Perhaps the broadest in scope of all the studies investigating the prevention of RA is the StopRA (Strategy to Prevent the Onset of Clinically Apparent Rheumatoid Arthritis) trial, which is randomizing 200 subjects with an anticyclic citrullinated peptide 3 (anti-CCP3) that’s greater than twice the normal level, with or without arthralgia, to either hydroxychloroquine (HCQ) 200-400 mg/day or placebo for 1 year, followed by 2 years of follow-up. Pilot data indicated that a level of 40 U/mL or higher of anti-CCP3, which is twice the normal level for positivity, gave a 50% chance of developing RA in the next 3 years regardless of symptoms, family history, or other factors.

Courtesy Kevin Deane, MD
Dr. Kevin Deane
“What we think that does is give us a broader range of people who are in the preclinical period. Because they all won’t have symptoms, they may be even earlier in the progression of their autoimmunity than some of the subjects in other [prevention] studies,” said the trial’s principal investigator Kevin Deane, MD, PhD, a professor of rheumatology at the University of Colorado at Denver, Aurora.

The trial’s focus on people with an elevated level of anti-CCP3 limits it to just seropositive individuals, specifically those who are anti-citrullinated protein antibody (ACPA)-positive who constitute about 60%-70% of RA patients with established RA.

The investigators chose to use HCQ because it is a safe and well-tolerated medication for RA, and it may have mechanisms of action that may work particularly well in the early development of RA by blocking inflammation and epitope spreading, Dr. Deane said. “While hydroxychloroquine might not be powerful enough to stop active RA, we hypothesize that it’s just the right drug to block key processes early in its development,” Dr. Deane said in an interview, noting that HCQ is also used to block disease flares in palindromic rheumatism and diminish autoantibody responses in systemic lupus erythematosus.

The StopRA trial is being performed by the Autoimmunity Centers of Excellence, a network sponsored by the National Institutes of Health and the National Institute of Allergy and Infectious Diseases.

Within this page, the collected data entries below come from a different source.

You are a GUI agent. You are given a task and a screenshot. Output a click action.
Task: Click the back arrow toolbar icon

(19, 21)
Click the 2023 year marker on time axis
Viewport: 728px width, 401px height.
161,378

Enrollment began at 18 U.S. sites in April 2016 with screening of first-degree relatives of patients with RA, community-based screening at health fairs, and finding CCP positive individuals without inflammatory arthritis in rheumatology clinics. The investigators estimate that they will need to screen 20,000 individuals to enroll 200 into the study. Dr. Deane said that he and his coinvestigators hope to use the variables that will arise from the diverse population to later determine subgroups who may respond best to the intervention. “We were concerned that if we made everybody too similar we wouldn’t be able to analyze whether symptoms or other factors mattered or not in who responded to the intervention. It may also allow us to catch some people at an early phase of their autoimmunity and others at a later phase and to determine for future studies when is the best time to intervene in preclinical RA with HCQ.”

It’s possible that HCQ will just delay RA rather than prevent it, Dr. Deane said, perhaps indicating that they may find that HCQ needs to be used longer. In any case, by the time the trial is completed in 2020 the investigators hope to gain rich natural history data to determine how to proceed in future trials, whether they use higher doses, longer-term dosing, or try a different target. In addition, the infrastructure of study sites established in StopRA should be incredibly valuable for future prevention studies.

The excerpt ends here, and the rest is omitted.